Trendsetter İstanbul dergisinin yayın yönetmeni Didem Özgen’in Balat’a dair farklı tespitlerle, aynı görüşte: “Bir muhitin, bir restoranın popüler olmasını şehrin bohemleri sağlıyor. Balat, pek çok açıdan bohemlerin seveceği bir yer. Deniz kenarında oluşu, karakteristik bir silüete sahip olması bohemlerin seveceği özellikler.

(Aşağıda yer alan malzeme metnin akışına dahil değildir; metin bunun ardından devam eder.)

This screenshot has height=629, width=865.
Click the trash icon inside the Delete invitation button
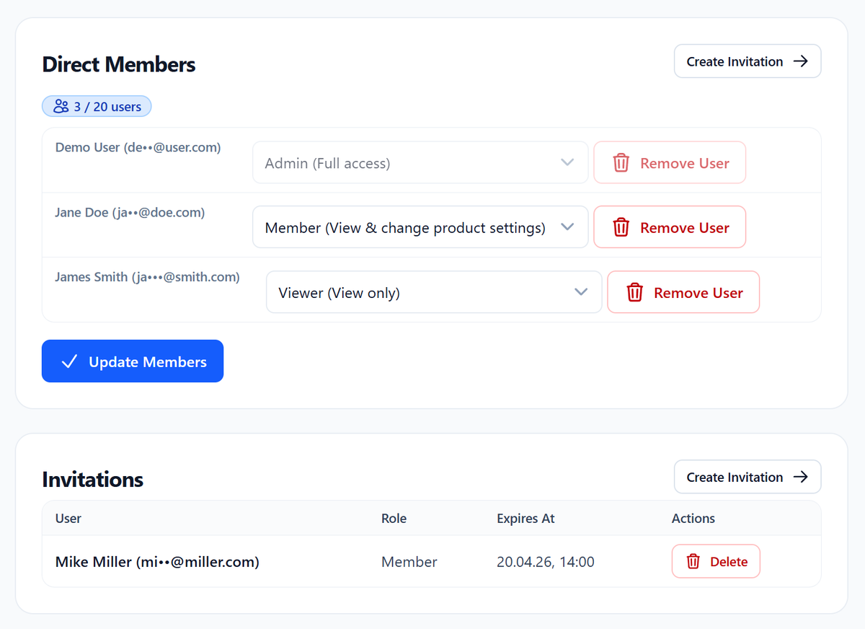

Balat’ın tek ihtiyacı kaldı o da, Onur’un dediği gibi, insanların kendini güvende hissedeceği işletmeler.” Bölgeye dair sıcak dedikodular arasında gerçekleşmeye en yakın olan The House Cafe’nin Balat’taki  10 yıllık ofis binasının yanına ya da içine ufak bir kafe açacağı. Beklemedeyiz.

Hem gökdelen hem sanat sokağı cenneti Bomonti

Şişli Belediye Başkanı Mustafa Sarıgül’ün birkaç yıldır dilindeki Nişantaşı’nın şık, elit, ‘Beyaz Türk’ havasını Osmanbey’e, Bomonti’ye doğru taşıma merakı nihayet gerçekleşiyor. “Bomonti, Şişli Belediyesi’nin Abdi İpekçi Caddesi’nden sonraki kalkındırma projesi. Sarıgül, mekân sahiplerini ve işletmecileri bu bölgeye yatırım konusunda destekliyor. Bomonti’nin sokakları buram buram eski İstanbul kokuyor. Hem kolay ulaşılabilir bir yer… Neden olmasın?” diyen Kaya Demirer’in bu açıklaması sonrası Sarıgül’e söz hakkı doğuyor elbet. “Bomonti’yi sanatın, kültürün yeni merkezine dönüştürme projelerimiz doğru” derken Bira Fabrikası’nın dönüşümünü anlatmaya başlıyor heyecanlı, gururlu ve tok bir sesle: “Bir yıl içinde tamamlanması planlanıyor. İçinde sanat sokağı, tasarım atölyeleri ve mahallenin eski ruhuna uygun kafeler, restoranlar olacak.” Bira Fabrikası’na doğru yürürken kentsel yenilenmenin bir parçası olarak yenilenmiş Arnavut kaldırımlı sokaklardan geçeceğimizi, Bomonti’deki sanatsal değişimin Güzel Sanatlar Fakültesi’nin, Kent Kültürü Merkezi’nin açılmasıyla zenginleşeceğini de Sarıgül’den öğreniyoruz. Sarıgül her ne kadar Bomonti sokaklarının sanatla canlanacağını müjdelese de Saffet Emre Tonguç pek aynı fikirde değil. Bomonti’nin geleceğinde bir Karaköy değil, gökdeleni bol yeni bir Levent yatıyor: “Yakında açılacak Hilton ve popüleritesi artan Rixos, Anthill gibi rezidanslar sayesinde Bomonti’de bir sokak hayatı değil, gökdelen hayatı oluşmaya başladı. Steril binalar, güvenliği bol rezidanslar burada farklı bir yaşamın doğacağının habercisi.”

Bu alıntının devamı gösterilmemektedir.